Le présent article reprend la présentation faite à l’occasion du colloque de juin 2012 [1], mais d’un point de vue plus développé : il ouvre en effet une série de textes consacrée au récit inaugural de l’évangile de Luc (Lc 1,5-80) [2]. L’analyse de ces textes n’est pas une nouveauté pour les sémioticiens de longue date [3]. Pour d’autres, qui découvrent la lecture sémiotique, elle est encore inédite. Cette proposition de lecture s’adresse aux uns comme aux autres. En effet la lecture menée ici développera les modèles et les pratiques de la proposition, nouvelle, d’une sémiotique énonciative.

Pourquoi courir ainsi le risque de la nouveauté ? La réponse se trouve dans la dynamique de recherche propre à la sémiotique. Depuis ses débuts il y a cinquante ans, la discipline sémiotique n’a cessé d’évoluer en rapport avec les textes qu’elle examinait, générant en chemin des modèles et des gestes d’analyse continuellement renouvelés. Dans un premier moment les modèles élaborés par Greimas, essentiellement fondés sur la lecture de contes, ont permis l’avènement d’une première sémiotique appréhendant les textes comme des énoncés organisés par une logique narrative. Cependant la confrontation de ces modèles aux textes bibliques a rapidement conduit les sémioticiens du CADIR à resituer tout énoncé comme la manifestation d’une énonciation immanente [4], et à repenser du même coup le statut de la lecture dans une perspective figurative référée à l’énonciation. La proposition faite aujourd’hui, celle d’une sémiotique énonciative, poursuit ce chemin sans bien sûr prétendre contester la sémiotique figurative qui l’a précédée et dans laquelle elle se fonde. Son statut est plutôt celui d’une proposition alternative, dont les pages qui suivent expliciteront les fondements et les visées.

=-=-=

> [CONSIGNES]
• 1. D'après le texte sur la sémiotique, sur la lecture de quels récits les modèles élaborés par Greimas étaient-ils essentiellement fondés ?
• 2. Poursuivez le texte sur la sémiotique énonciative après sa dernière phrase.

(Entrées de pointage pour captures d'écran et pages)
=-=-=

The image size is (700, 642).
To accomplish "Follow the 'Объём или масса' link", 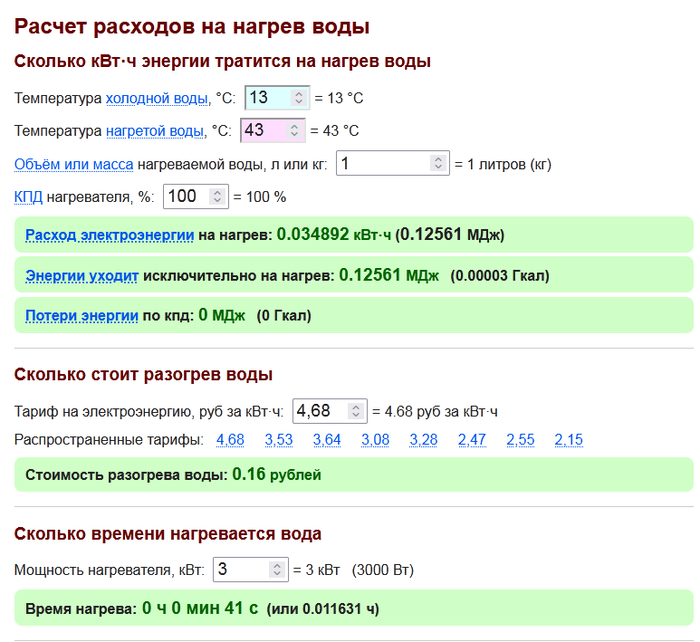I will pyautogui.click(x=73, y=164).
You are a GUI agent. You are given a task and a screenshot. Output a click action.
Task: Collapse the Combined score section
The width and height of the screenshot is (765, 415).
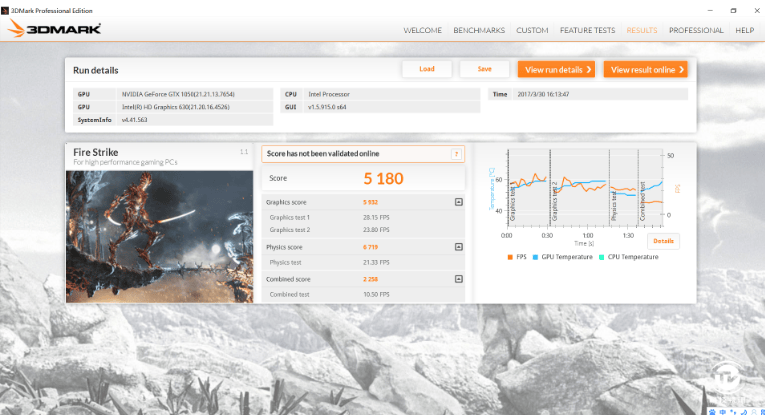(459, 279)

=-=-=

> [CORRIGÉ DES EXERCICES]
• 1. Sur la lecture de contes.

• 2.
  1. L’énonciation dans la sémiotique du CADIR

L’énonciation est comprise en sémiotique dans une perspective logique qui la distingue nettement du point de vue de l’auteur. Durant la rédaction du texte, il y avait bien un auteur écrivant ce texte, mais une fois le texte achevé il n’y a plus d’auteur : il s’est définitivement absenté. Si on considère ce texte, on y découvre cependant comme une sorte de point d’origine, mais comparable à celui qu’indique la perspective d’un tableau et qui n’a rien à voir avec la place qu’occupait le peintre réalisant son œuvre. Ce lieu originel est l’énonciation, comprise comme la place d’un « je, ici, maintenant ». Porter attention à l’énonciation requalifie un texte comme un énoncé, dans lequel cette énonciation se « lit » à la manière des pas sur le sable de la célèbre chanson « Les feuilles mortes » [5]. Elle s’y découvre en creux grâce aux acteurs, espaces et temps de l’énoncé, qui en sont comme une figure inversée. En effet les acteurs sont des « non je » situés en vis-à-vis du « je » de l’énonciation. Les espaces sont des « non ici », qui supposent par contraste l’ « ici » de l’énonciation. Quant aux indications de temps, elles renvoient par la négative au « maintenant » de l’énonciation : le présent en est contemporain, le passé lui est antérieur et le futur lui est postérieur. Les acteurs, espaces et temps d’un énoncé présupposent ainsi la place de l’énonciation en même temps qu’ils en sont la négation [6]. Ainsi la fonction de l’énonciation est analogue à celle de l’origine dans une courbe mathématique. Concrètement absente mais structurellement présente, elle est le point zéro qui assure l’homogénéité de cette courbe dont tous les points sont indexés sur elle : de même l’homogénéité d’un énoncé tient à la façon dont tous ses acteurs, espaces et temps sont indexés sur la position virtuelle d’un « je, ici, maintenant ». Ce lieu vide est ainsi postulé par un énoncé comme conditionnant sa cohérence.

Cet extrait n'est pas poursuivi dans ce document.